SOURCE EXTRACT
○ ○ ○ ○ ○

2. Walking meditation brings the practice of mindfulness and awareness into an active mode—bridging to everyday life. It affords a further opportunity for grounding and doing one thing at a time, while not losing sight of the big picture/environment. Key elements of sitting meditation are reinforced through this dynamic practice.
3. The pausing practice of head and shoulders provides a way to disengage from the flow of events of the moment and allow a mental gap, free from occupation and involvement. Introducing the non-doing element of sitting practice into everyday life brings a fresh perspective.
4. Mindfulness-in-everyday-life activities are opportunities to bring mindfulness and awareness to everyday activities, such as brushing teeth, washing hair, preparing and eating a meal, gardening, walking the dog, etc.
5. Tonglen (compassion practice) i) helps one connect with one’s inherent awakened qualities of lovingkindness and compassion and extend them to others; ii) helps to free oneself from the rigid beliefs, attitudes and patterns that flow from the dualistic view that separates “me” from “others” and the self-absorption that can develop from this mindset; iii) disrupts one’s deeply ingrained habit of seeking pleasure for oneself and avoiding pain; and iv) shifts the emphasis from isolation to relationship and from self to other.

○ ○ ○ ○ ○

SUPPLIED INFORMATION
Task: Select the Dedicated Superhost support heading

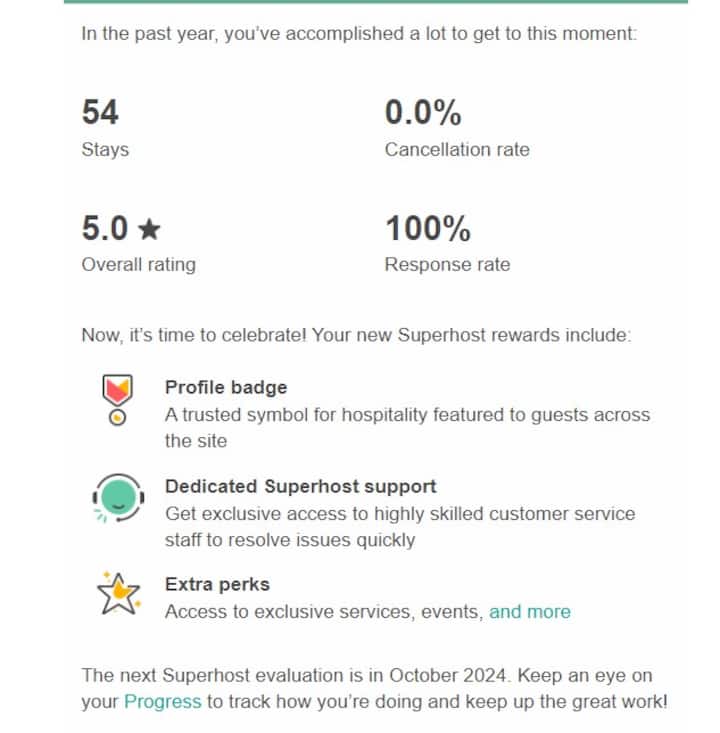Action: tap(301, 486)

○ ○ ○ ○ ○

TO DO
#1 Reproduce the part of the meditation practices text that begins with the words containing "2. Walking meditation" and ends with "a fresh perspective.".
#2 The meditation practices text says walking meditation bridges to everyday life. In one to three sentences, explain why, using what the text says.
You won't need the data.

EXERCISE RESULTS
#1
2. Walking meditation brings the practice of mindfulness and awareness into an active mode—bridging to everyday life. It affords a further opportunity for grounding and doing one thing at a time, while not losing sight of the big picture/environment. Key elements of sitting meditation are reinforced through this dynamic practice.
3. The pausing practice of head and shoulders provides a way to disengage from the flow of events of the moment and allow a mental gap, free from occupation and involvement. Introducing the non-doing element of sitting practice into everyday life brings a fresh perspective.

#2 Walking meditation bridges to everyday life because it brings the practice of mindfulness and awareness into an active mode.